(Source material)
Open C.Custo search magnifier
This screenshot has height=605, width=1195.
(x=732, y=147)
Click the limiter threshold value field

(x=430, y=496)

(What to produce) Present the lines above as a Markdown table with the columns "No." and "Text", one numbered row for each line, and omit the blank lines.

(Exercise output)
| No. | Text |
|---|---|
| 1 | Open C.Custo search magnifier |
| 2 | This screenshot has height=605, width=1195. |
| 3 | (x=732, y=147) |
| 4 | Click the limiter threshold value field |
| 5 | (x=430, y=496) |